This document defines the target audience and user persona for the NeoHaskell project.
The definition of this target audience and user persona is intended to guide the design and development of the NeoHaskell project. It is not intended to be a strict definition of who can or cannot use the NeoHaskell project, only a guide to help the project team make decisions. Everyone is welcome to use NeoHaskell, regardless of whether they fit the target audience or user persona.
If a user doesn't fit the target audience that doesn't mean that they shouldn't use NeoHaskell, it just means that the design process and showcasing process won't be prioritizing them.
The target audience of NeoHaskell are developers who have a maker/hacker philosophy, who are comfortable with a statically typed mainstream language like TypeScript or Java, and who are interested in developing a project as fast as possible to test an idea or prototype a product, even if they aren't the most experienced software developers. They are not interested in spending a lot of time learning a new programming language in-depth, they are not interested in learning software architecture in-depth, and they are not interested in spending a lot of time learning a new framework.
They are interested in learning new things, as long as those are steps in the direction of their goal. They are willing to learn a new programming language, as long as they can start writing code in a few hours. They are willing to learn a new framework, as long as they can start using it in a few hours. They are willing to learn a new architecture, as long as they can start using it in a few hours.
These are not interested in having a perfect code quality from the beginning, so they won't be investing time in thoroughly testing their code, regardless of the testing methodology. And although they do not know it, they value working in a domain-driven way.
They will probably be interested in learning more about the programming language, the framework, and the architecture, but only after they have a working prototype of their project.
They don't have enough time to spend on their projects, probably because they have a full-time job, or they are students, or they have a family, or they have other hobbies. So they prefer a command line tool that does everything for them, instead of having to research the different tools for their technology stack, and then having to configure them to work together.
Who's not the target audience
Well-seasoned developers who have experience either in Haskell or in functional programming in general, and who are looking to apply concepts well-established in the functional world.
Users who are interested in type theory, category theory, programming language theory, and other advanced topics in computer science.
Again, if a user doesn't fit the target audience doesn't mean that they shouldn't use NeoHaskell, it just means that the design process and showcasing process won't be prioritizing them.
- Name: Jess
- Role: Junior Software Developer
Actions, Motivations, and Pains
- What do I do?
- Work full-time as a software developer in a TypeScript software shop.
- In the evenings and weekends I try to build up my portfolio by working on side projects.
- Learning good practices, patterns, and technologies that act as leverage for my learning process.
- Why do I do it?
- I want to improve my skills as a software developer.
- Having a good portfolio will help me get a better job.

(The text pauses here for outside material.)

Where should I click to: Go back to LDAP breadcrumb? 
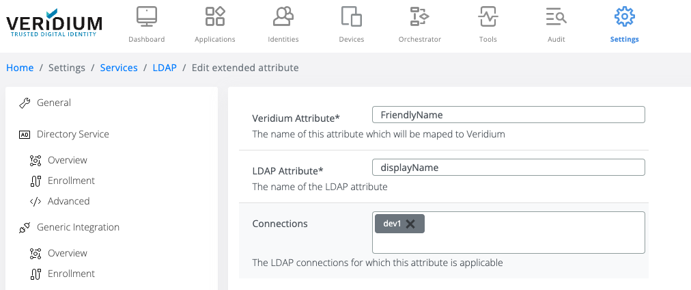(165, 68)
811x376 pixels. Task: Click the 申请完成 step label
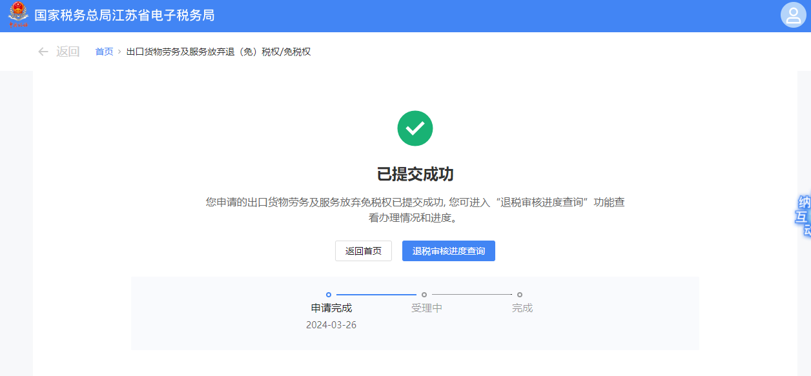click(x=331, y=308)
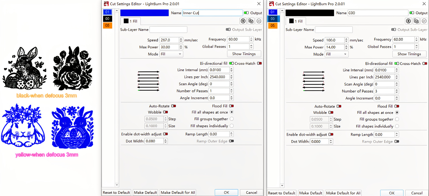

- One of my projects might become a startup.
- What do I want?
- I want to build a project as fast as possible.
- I want to have negotiation power by mentioning skills that are relevant in the market, regardless of the technology stack.
- I want to have fun while learning.
- What's stopping me?
- There are a lot of things to learn, and I don't know where to start.
- Many times, existing tools have so many pitfalls that I end up spending more time fixing them than actually working on my project, which is frustrating.
- I don't have enough experience to reason too much about all the side-effects that are happening under the hoods, that make my code behave in unexpected ways. This leads to a lot of frustration, and I end up thinking that I'm not good enough to be a software developer.
- What convinces me?
- Having good documentation that explains the concepts that I need to know.
- Having recipes and precise instructions on the steps I need to follow to achieve my goals.
- Being able to understand the code that I'm looking at.
- Success stories of other people of my skill level who have achieved similar goals as mine.
- What or who informs me?
- Friends and colleagues
- Where am I?
- At home
- At a coffee shop
- On public transportation
- What's my day to day?
- One hour commute to and from work
- Attend daily standup meetings
- Work on my assigned tasks
- Have to do groceries and other chores after work
- Spend time with my family
- If there's time left, work on my side projects
Here we describe the target audience and user persona for NeoHaskell. All the design and development decisions will be made with this target audience and user persona in mind.
We will try to make the project as accessible as possible for these kinds of users. So they can enjoy even the last 15 minutes of the day, where they have time to work on their side projects.